Berlin.Am frühen Nachmittag dann ist es amtlich: Der Bundestag wird wie die Bundesregierung keinen Antrag auf Verbot der rechtsextremistischen Partei NPD beim Bundesverfassungsgericht stellen. 326 Abgeordnete sind dagegen, 211 dafür, 40 enthalten sich. Allein der Bundesrat wird jetzt wohl den Weg nach Karlsruhe gehen.

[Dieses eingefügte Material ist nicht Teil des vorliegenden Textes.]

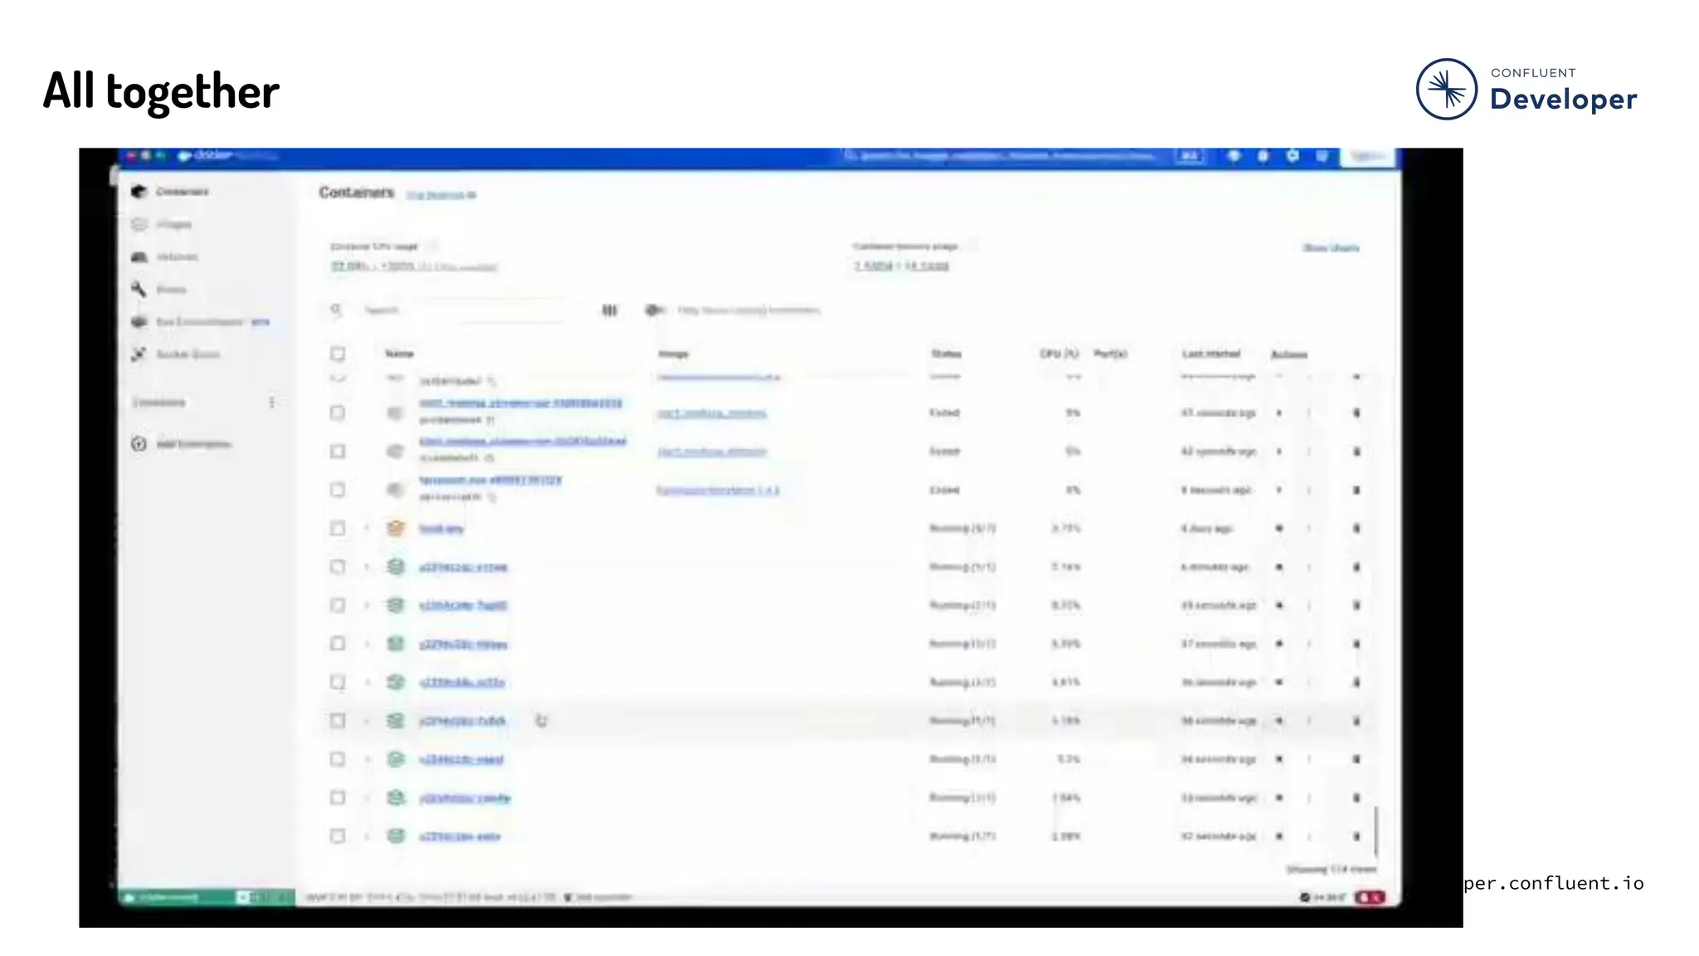This screenshot has height=956, width=1699.
Task: Expand the hovered green container stack
Action: (367, 721)
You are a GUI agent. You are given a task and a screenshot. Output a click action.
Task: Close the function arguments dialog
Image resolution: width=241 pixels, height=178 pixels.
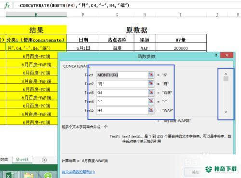pyautogui.click(x=227, y=55)
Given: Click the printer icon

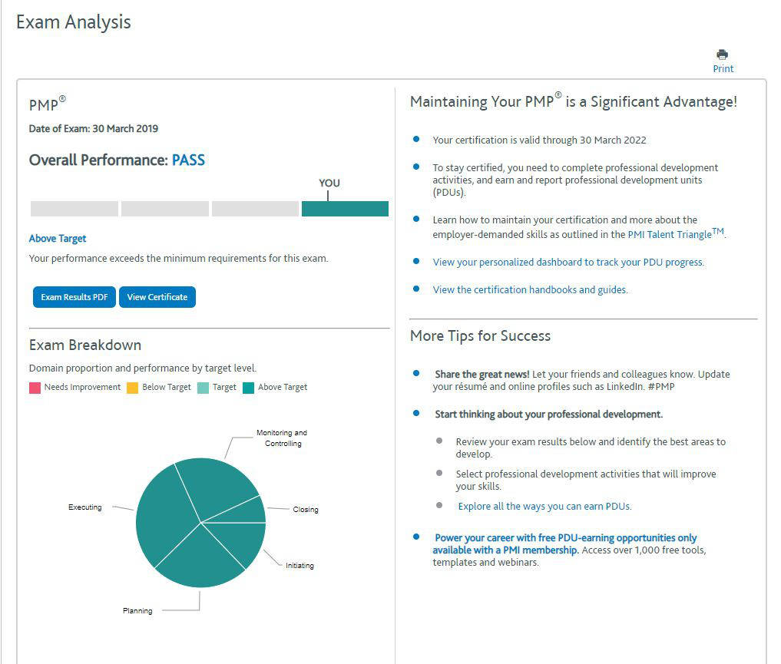Looking at the screenshot, I should click(x=722, y=55).
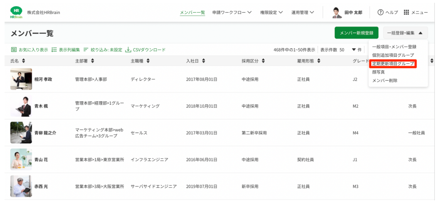Sort by 入社日 column arrows

point(204,61)
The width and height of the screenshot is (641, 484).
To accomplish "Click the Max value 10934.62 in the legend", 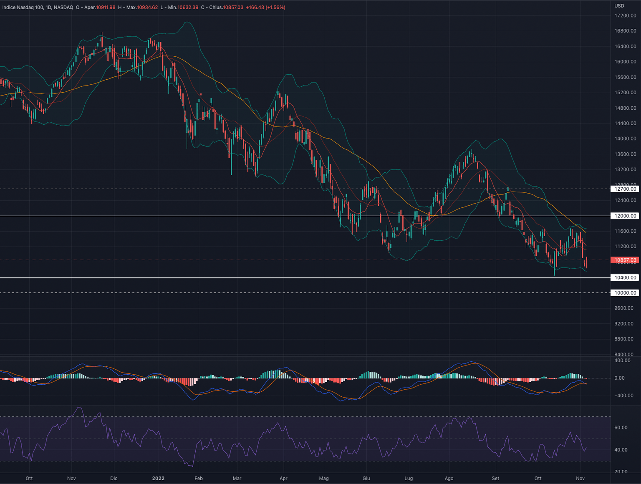I will point(147,7).
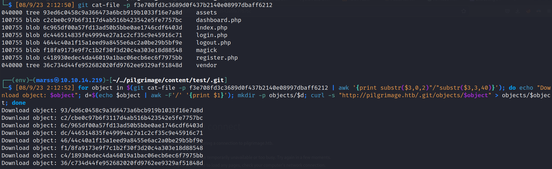The height and width of the screenshot is (169, 552).
Task: Click the glasses-shaped extension icon
Action: 539,11
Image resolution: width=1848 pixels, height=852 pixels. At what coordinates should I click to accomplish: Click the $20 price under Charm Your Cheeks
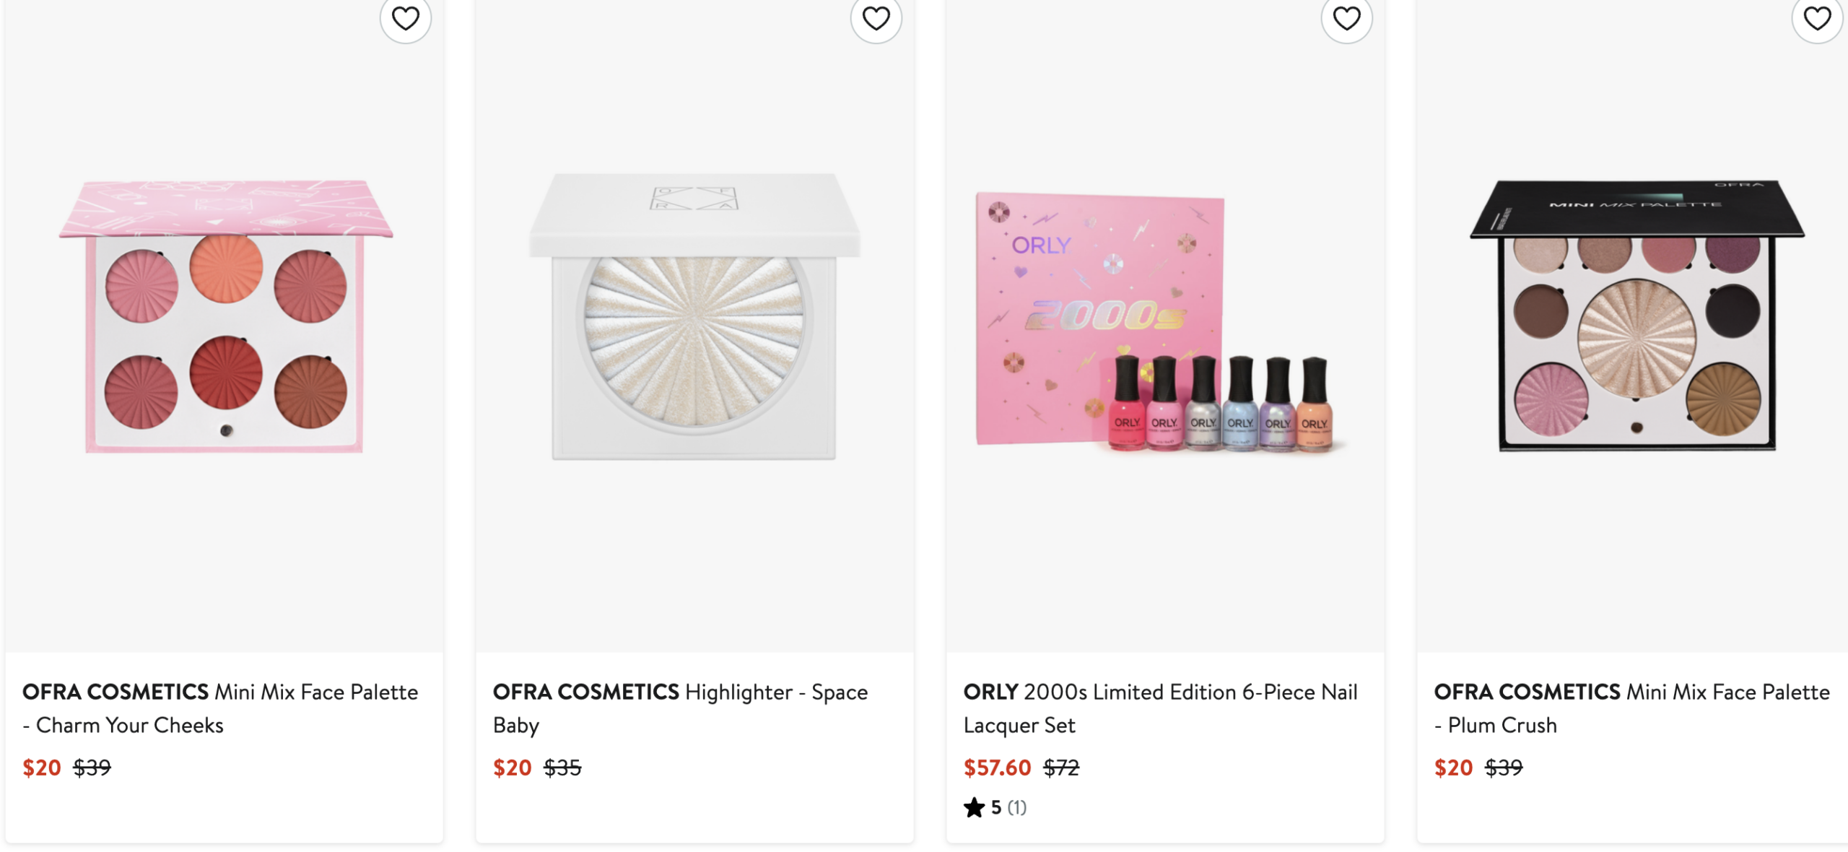(x=42, y=768)
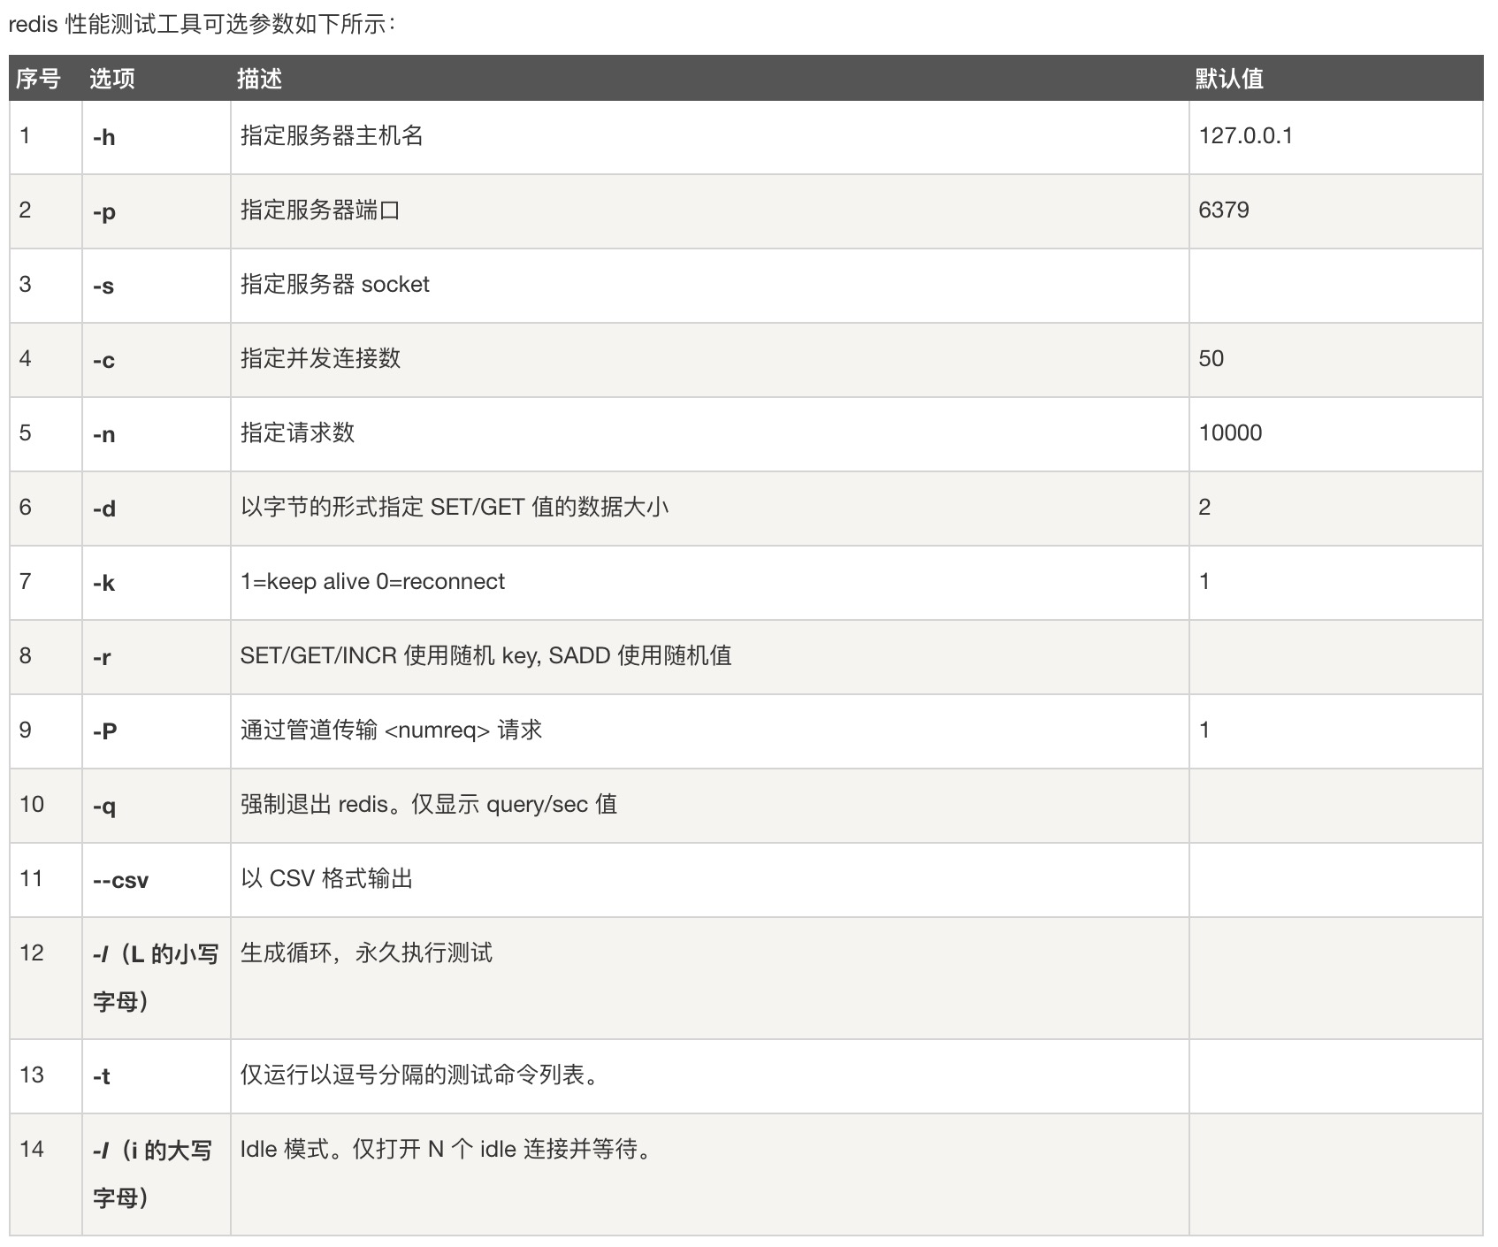Select the -s socket option cell
This screenshot has width=1498, height=1247.
click(106, 285)
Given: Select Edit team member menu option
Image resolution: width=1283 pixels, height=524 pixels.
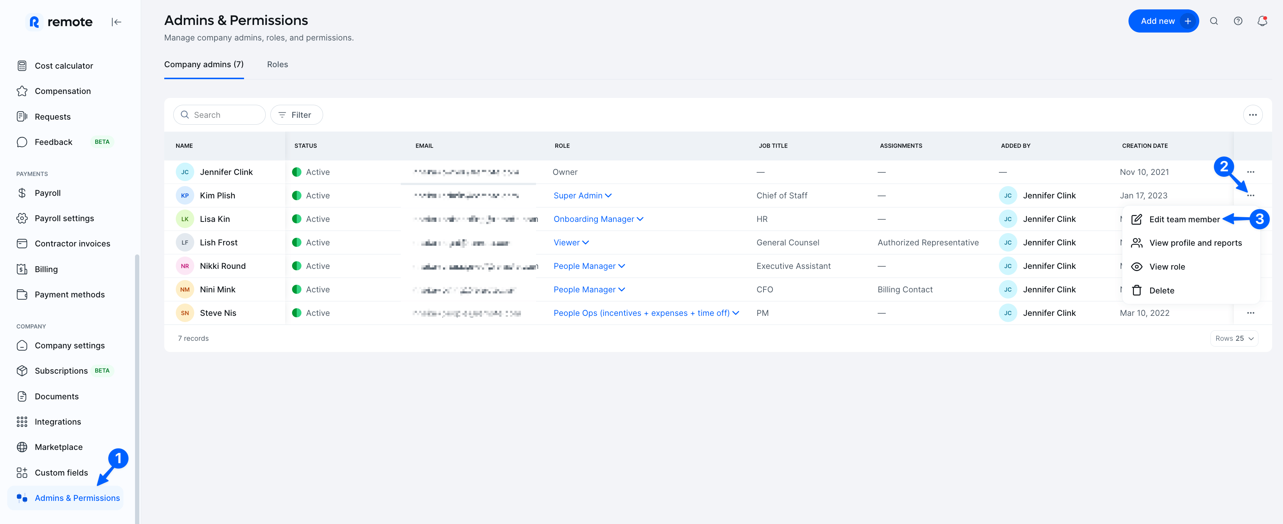Looking at the screenshot, I should pos(1184,219).
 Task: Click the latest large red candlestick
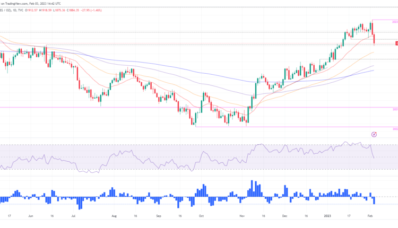coord(374,39)
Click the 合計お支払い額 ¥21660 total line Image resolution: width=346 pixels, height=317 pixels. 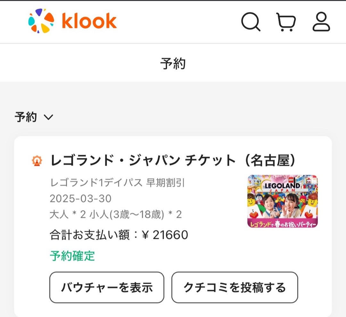[119, 235]
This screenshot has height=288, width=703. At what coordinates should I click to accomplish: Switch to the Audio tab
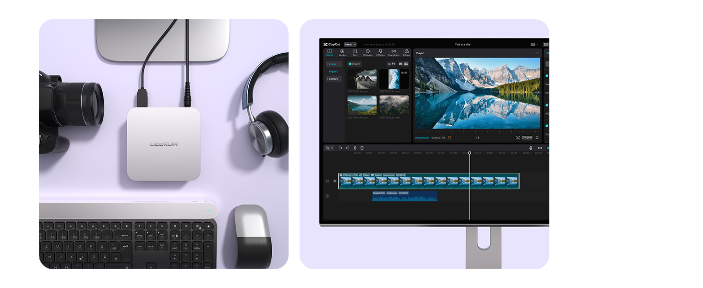coord(342,52)
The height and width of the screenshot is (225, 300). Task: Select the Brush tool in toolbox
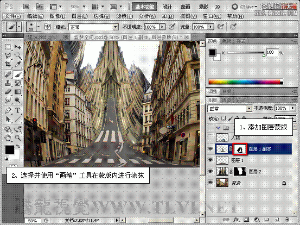(18, 74)
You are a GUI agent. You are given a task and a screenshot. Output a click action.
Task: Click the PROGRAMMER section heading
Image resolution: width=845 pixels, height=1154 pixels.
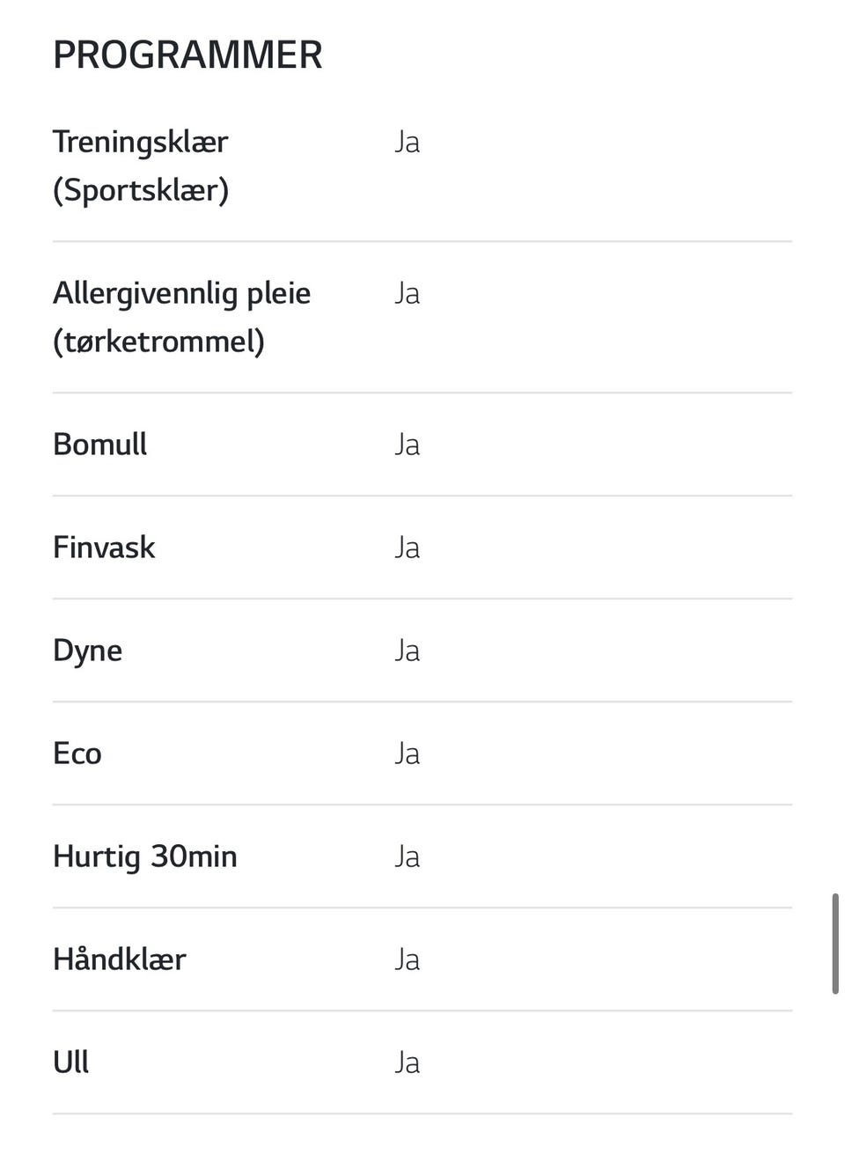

Union und FDP lehnten am Donnerstag einen Antrag der SPD-Bundestagsfraktion ab, nach dem auch der Bundestag einen eigenen Verbotsantrag einreichen sollte. Die Grünen enthielten sich dabei. Schwarz-Gelb hatte bereits zuvor signalisiert, dass sie wie schon 2001 an einem Erfolg beim obersten Gericht zweifeln würden.
NPD-Verbot ja oder nein? Im Bundestag tobte noch einmal eine Redeschlacht über das Für und Wider. Einigkeit in der Sache, dass es sich bei der NPD um Feinde der Demokratie und rechtsextremistische Brandstifter handelt, die es zu bekämpfen gilt. Uneinigkeit aber über den richtigen Weg. „Die Lehre aus der Geschichte zeigt, dass man solchen Parteien frühzeitig entgegentreten muss“, sagtSPD-FraktionsgeschäftsführerThomas Oppermann.
Unmut vor allem bei den Grünen, die in dem SPD-Antrag ein Wahlkampfmanöver sehen – Renate Künast spricht vom „Show-Antrag“ – und über ein Verbot zunächst lieber in den Bundestags-Ausschüssen beraten hätten. Zweifel, ob das Material gegen die NPD tatsächlich ausreicht, um ihr eine aggressiv kämpferische Haltung gegen die freiheitlich demokratische Grundordnung nachzuweisen und damit die Voraussetzungen für ein Parteienverbot zu erfüllen. Zweifel auch bei den Grünen, an dem Bundestagsantrag der SPD, der erst dazu führt, dass das Nein der Mehrheit des Parlaments zu einem regelrechten Beschluss wird.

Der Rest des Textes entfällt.